I assume you'll not be attending next week's presidential inauguration in Washington.

It's a long way to go. The traffic will be horrible. The crowds will be unbelievable. Finding a restroom or a place to eat would be difficult. You'd have to stand on your feet for hours. Your chance of even getting a faint glimpse of our new Chief Executive would be slim indeed. Who knows what the weather will be like.

So you'll stay home like millions of other citizens and watch the proceedings on television. It'll be a lot more comfortable that way. And you'll see everything close up.

But how can you really mark this significant event in American history? More specifically, what can you, as a Christian, do to have a part in this most important national occasion?

In a word, pray.

Pray for outgoing president George Bush, that he'll find rest and solace. That he'll find direction for how to spend the remainder of his life. That he'll not be overly proud of his good accomplishments or painfully haunted by his mistakes and failures.

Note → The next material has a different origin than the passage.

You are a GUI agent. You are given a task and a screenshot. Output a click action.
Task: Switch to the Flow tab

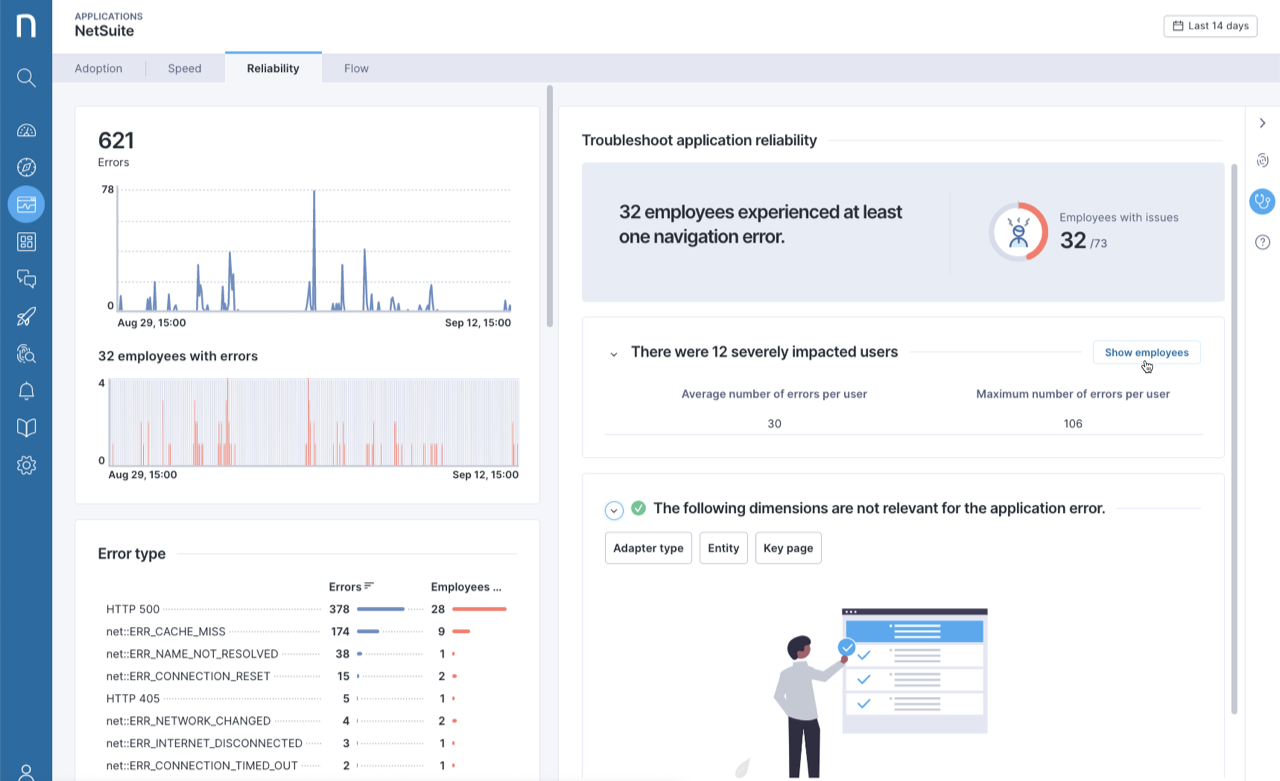356,69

Pray for Rick Warren, the California pastor who will deliver the invocation at the ceremony. Rev. Warren has come under attack from the Right and the Left, and regrettably from Christians, too, in those differing camps. He has strong convictions, however, and hasn't compromised. Ask the Lord to give him a prayer with substantive content. A prayer that is respectful of other faiths but that doesn't leave Jesus' name out for the sake of political correctness. A prayer that reflects the belief that God is sovereign over national affairs.

Pray for Sasha and Malia, the precious little daughters of our incoming president. Petition the Lord to keep them physically safe. Ask God to prevent them from losing their sweet smiles and their beautiful innocence and their seeming humility as they become the most famous children in the world. Pray that they will continue to be reared to live so as to give back and not just be spoiled takers. Pray that as they grow up in the White House they'll provide an example to the youth and children of America of striving for excellence.

And intercede for Mr. Obama. First Lady Michelle, too. Ask God to lead them to a good church in our nation's capital where they might grow spiritually. Pray that our new leader might be surrounded with wise, capable advisors. That he might be protected from harm. That moral values and personal integrity will prevail over whims and opinions and political considerations and polls. Ask God to help him be transparently honest. Request that the Father use him to unite us and give us hope. Pray that he will be held back from making policy or personnel decisions that would further the spiritual and ethical drift we see in our land today. That he will enjoy continued good health and have energy for his awesome workload.

You don't have to go to Washington Tuesday to participate in the meaningful festivities. You can contribute right there in your lounge chair as you lift prayers heavenward.